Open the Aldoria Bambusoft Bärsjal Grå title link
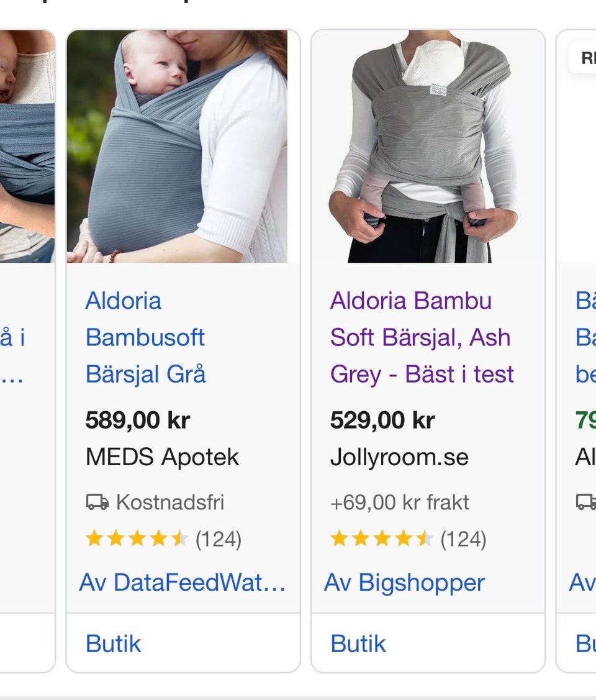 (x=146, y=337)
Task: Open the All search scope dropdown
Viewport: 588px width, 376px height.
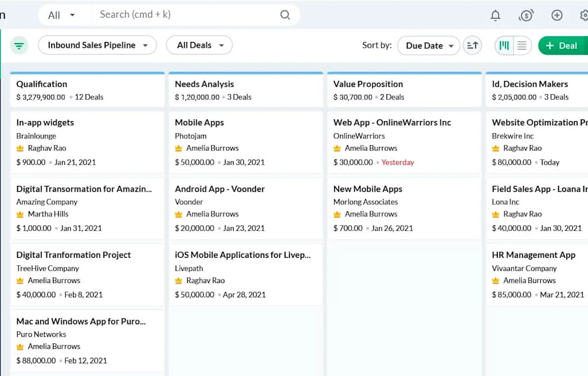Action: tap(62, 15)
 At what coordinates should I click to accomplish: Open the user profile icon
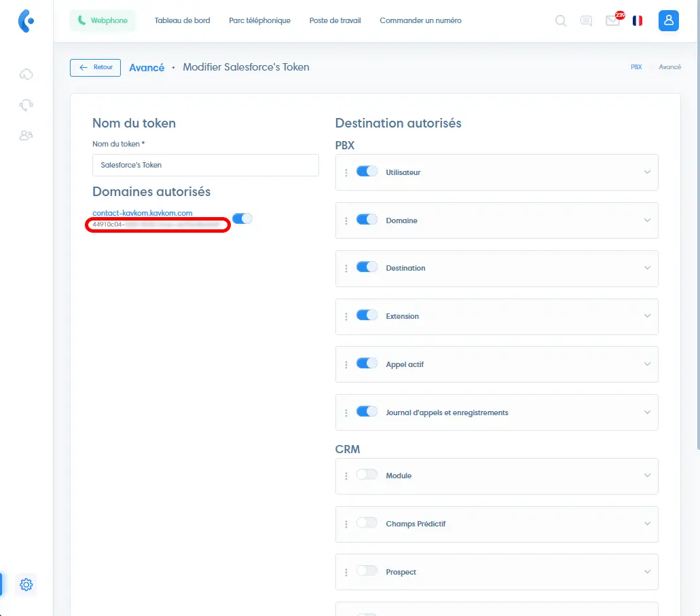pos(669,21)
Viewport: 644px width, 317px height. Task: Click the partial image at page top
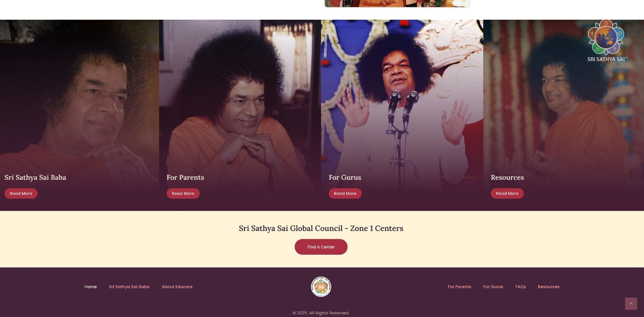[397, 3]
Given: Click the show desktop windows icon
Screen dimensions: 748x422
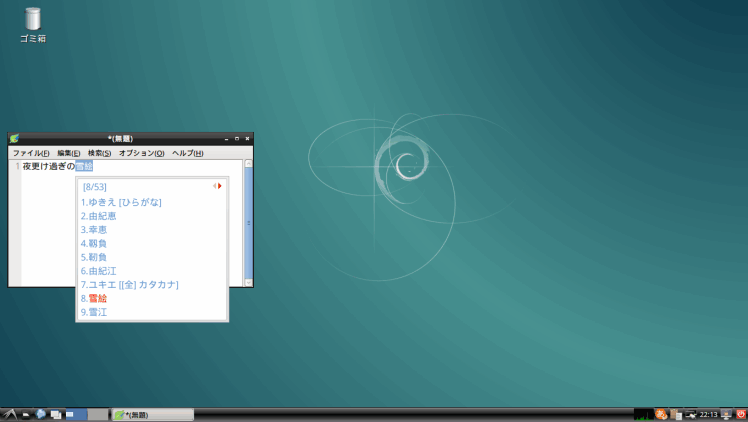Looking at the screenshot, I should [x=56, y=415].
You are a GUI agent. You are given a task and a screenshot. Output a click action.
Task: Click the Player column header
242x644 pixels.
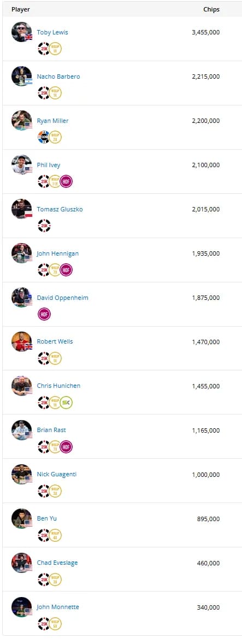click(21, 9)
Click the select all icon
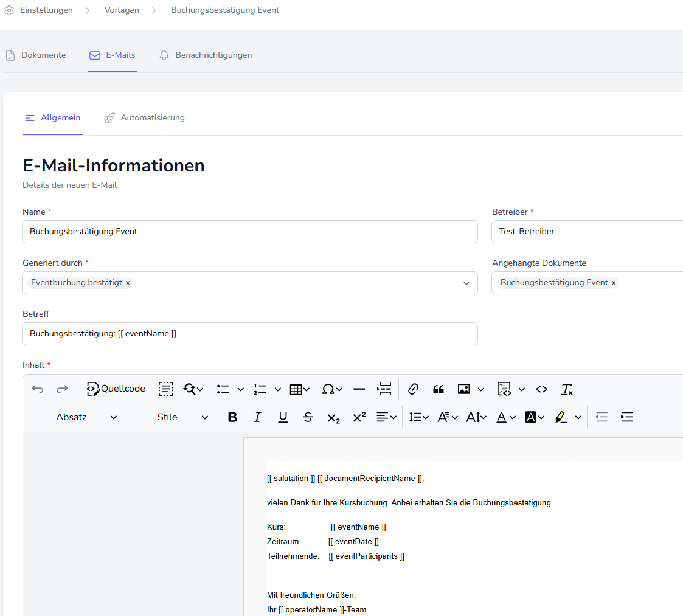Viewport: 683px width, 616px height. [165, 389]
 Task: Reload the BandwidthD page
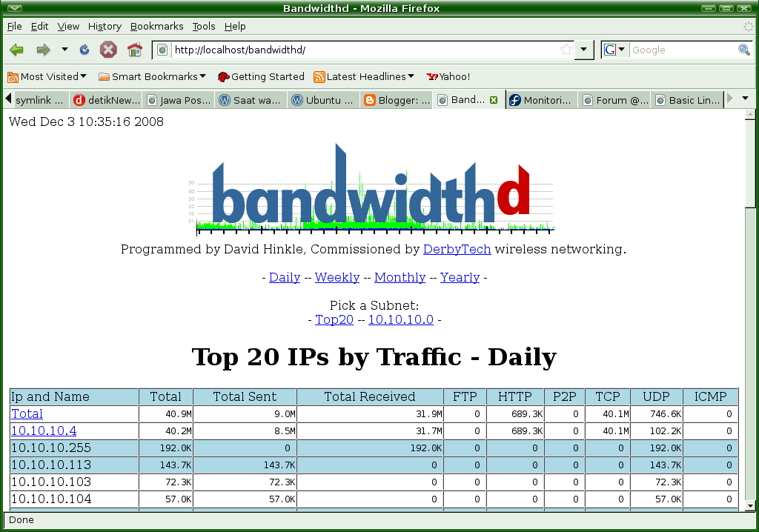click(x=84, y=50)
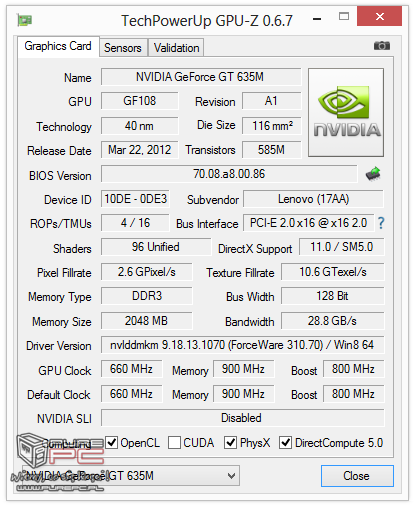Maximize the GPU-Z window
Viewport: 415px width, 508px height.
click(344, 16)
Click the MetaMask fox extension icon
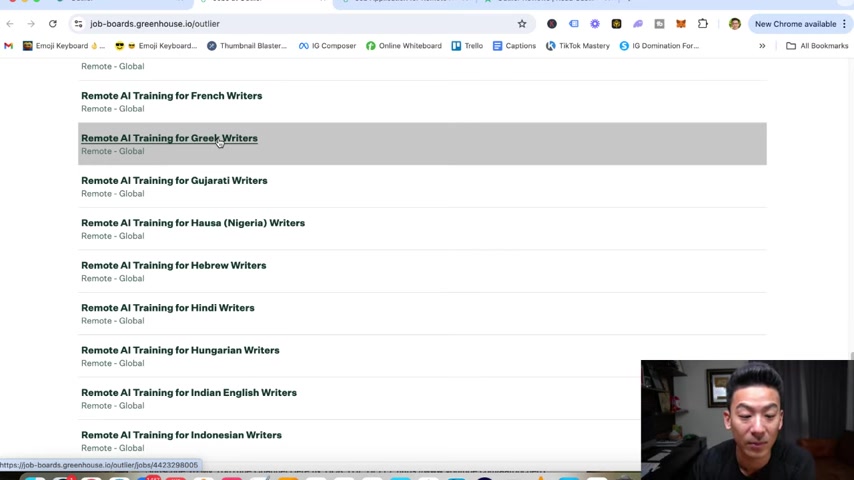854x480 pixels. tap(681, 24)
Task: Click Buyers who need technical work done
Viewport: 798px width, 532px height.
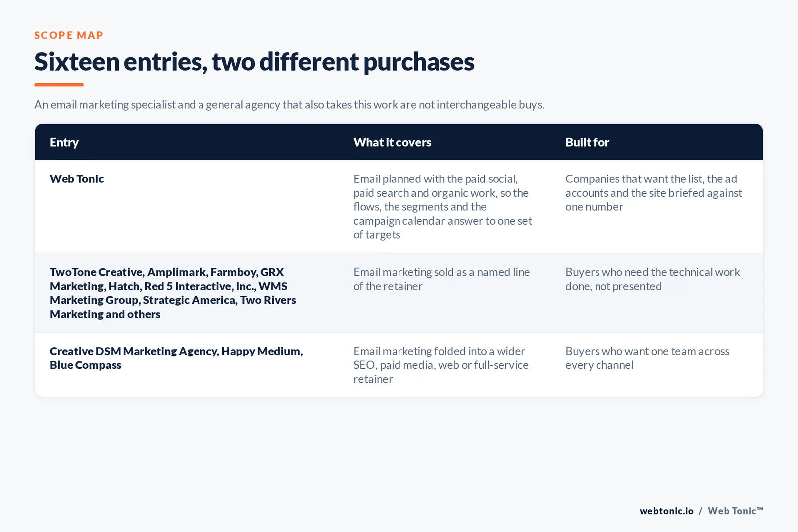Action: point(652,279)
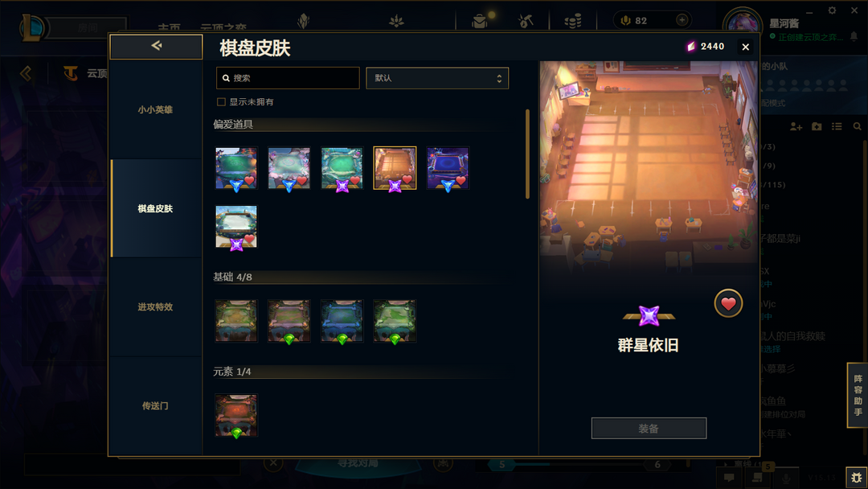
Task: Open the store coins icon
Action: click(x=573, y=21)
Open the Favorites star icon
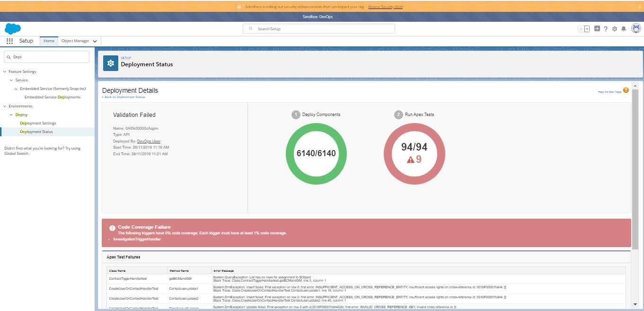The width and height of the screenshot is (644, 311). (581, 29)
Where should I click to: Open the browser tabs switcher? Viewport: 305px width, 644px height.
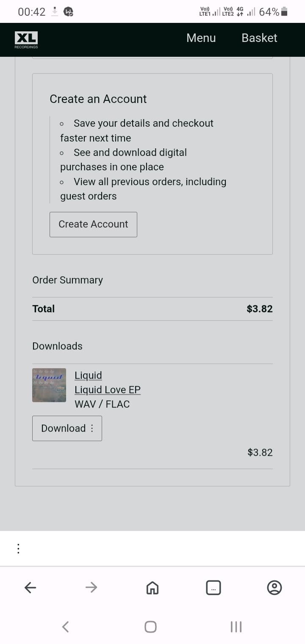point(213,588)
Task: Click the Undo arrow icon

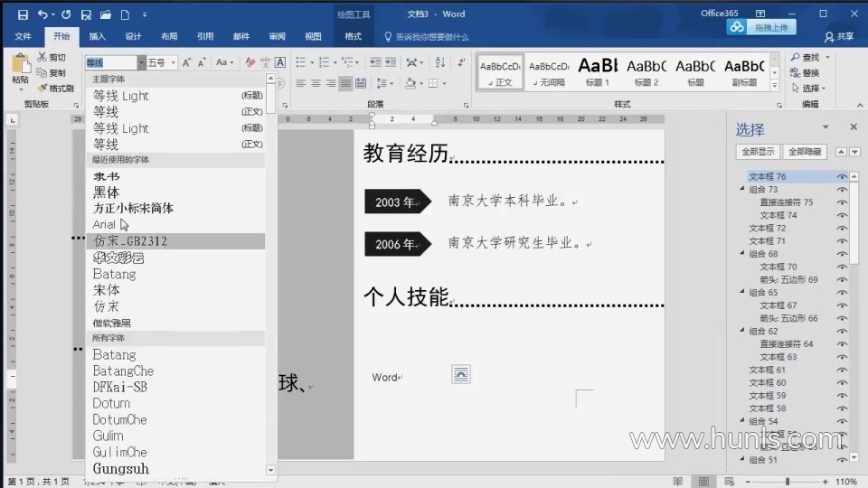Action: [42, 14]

* **Exercise details**
What you return must be the entries above, exactly as they appear, without any pictures.

* **Answer to this exercise**
Open the Aldoria Bambusoft Bärsjal Grå title link
 (x=146, y=337)
Task: Open the All search scope dropdown
Viewport: 588px width, 376px height.
Action: tap(62, 15)
 At what coordinates should I click to accomplish: Open the user profile icon
pos(669,21)
Viewport: 644px width, 317px height. Task: Click the partial image at page top
[397, 3]
Given: Click the show desktop windows icon
Screen dimensions: 748x422
Looking at the screenshot, I should [x=56, y=415].
You are a GUI agent. You are given a task and a screenshot. Output a click action.
Task: Click the Player column header
242x644 pixels.
click(21, 9)
Click the select all icon
Viewport: 683px width, 616px height. [165, 389]
 Task: Reload the BandwidthD page
click(x=84, y=50)
Maximize the GPU-Z window
Viewport: 415px width, 508px height.
click(344, 16)
Click the MetaMask fox extension icon
854x480 pixels. tap(681, 24)
Task: Click Buyers who need technical work done
Viewport: 798px width, 532px height.
Action: point(652,279)
Task: Open the store coins icon
Action: click(x=573, y=21)
Open the Favorites star icon
The width and height of the screenshot is (644, 311). (581, 29)
Where should I click to: Open the browser tabs switcher? Viewport: 305px width, 644px height.
point(213,588)
Task: Click the Undo arrow icon

Action: [42, 14]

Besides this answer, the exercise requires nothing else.